Gut commensal bacteria-derived methionine is required for host reproduction by modulating RNA m6a methylation of the insulin receptor

Authors: ZHANG, QUIYUAN - Huazhong Agricultural University; ZHENG, WEIWEI - Huazhong Agricultural University; ZHURONG, DENG - Huazhong Agricultural University; LI, XIAOXUE - Huazhong Agricultural University; QIAO, JIAO - Huazhong Agricultural University; LI, ZINIU - Huazhong Agricultural University; LIU, PEIPEI - Huazhong Agricultural University; Handler, Alfred; LEMAITRE, BRUNO - Ecole Polytechnique Federale De Lausanne (EPFL); ZHANG, HONGYU - Huazhong Agricultural University

Submitted to: Cell Reports
Publication Type: Peer Reviewed Journal
Publication Acceptance Date: 6/5/2025
Publication Date: 6/24/2025
Citation: Zhang, Q., Zheng, W., Zhurong, D., Li, X., Qiao, J., Li, Z., Liu, P., Handler, A.M., Lemaitre, B., Zhang, H. 2025. Gut commensal bacteria-derived methionine is required for host reproduction by modulating RNA m6a methylation of the insulin receptor. Cell Reports. https://doi.org/10.1016/j.celrep.2025.115911.
DOI: https://doi.org/10.1016/j.celrep.2025.115911

Interpretive Summary: The sterile insect technique is a highly effective biologically-based method for controlling the population size of many damaging insect pest species of agricultural importance. This method relies on the field release of mass reared sterile males that mate with females in the field, rendering them non-reproductive. However, mass rearing of tephritid fruit fly species is expensive and optimizing female reproduction is important to the most efficacious use of sterile insect technique. A better understanding of female reproduction may also result in new forms of biological control in the field. To better understand the regulation of oogenesis in tephritid females, scientists at the USDA-ARS in Gainesville, Florida and collaborators at the Huazhong Agricultural University in P.R. China and the École Polytechnique Fédérale de Lausanne in Switzerland, dentified the mechanism by which gut commensal bacteria promote female host reproduction for the oriental fruit fly, Bactrocera dorsalis. This is achieved by the bacterial release of methionine amino acids that result in enhanced ovarian insulin receptor production. Thus, the use of these bacteria as a nutrient source may enhance female reproduction in mass rearing for sterile insect technique, and may provide a target for diminished reproduction in the field.

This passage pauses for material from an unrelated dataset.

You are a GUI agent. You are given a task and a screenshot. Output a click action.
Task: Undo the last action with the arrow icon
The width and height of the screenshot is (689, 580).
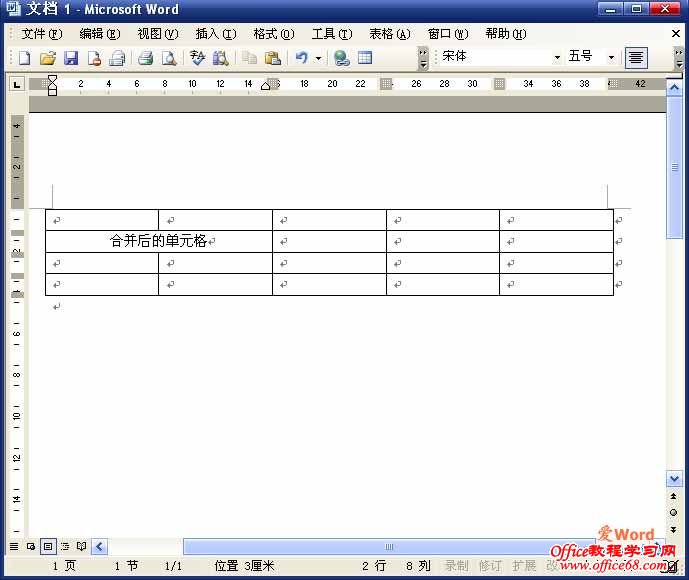click(301, 58)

Technical Abstract: Gut commensal bacteria promote host reproduction by modulating metabolism and nutrition, yet the molecular mechanisms by which microbes modulate reproduction remains unclear. Here, we show that gut commensal bacteria promote host reproduction by providing the amino-acid methionine, which controls RNA m6A modification levels of insulin receptor (InR) in the ovary of the invasive insect Bactrocera dorsalis. RNA m6A levels and S-adenosyl-methionine (SAM) titers in the ovaries were sharply reduced in antibiotic treated B. dorsalis compared with untreated insects, resulting in arrested ovarian development and decreased fecundity. The intestinal commensal bacteria Enterobacter hormaechei or the E. hormaechei-derived metabolite methionine restored the decreased RNA m6A levels and the reproductive defects. Of note, knockdown of the genes encoding the RNA m6A methyltransferases METTL3 and METTL14 resulted in decreased mRNA levels of InR and underdeveloped ovaries in B. dorsalis, and blocked the promoting effect of methionine on ovarian development and fecundity. Collectively, our study identifies an unrecognized role for RNA m6A methylation modification that underlies microbial control of host reproduction. Our findings further expand the functional landscape of m6A modification to include nutrient-dependent control of ovarian development and highlight the essential role of epigenetic regulation in microbe-host interactions.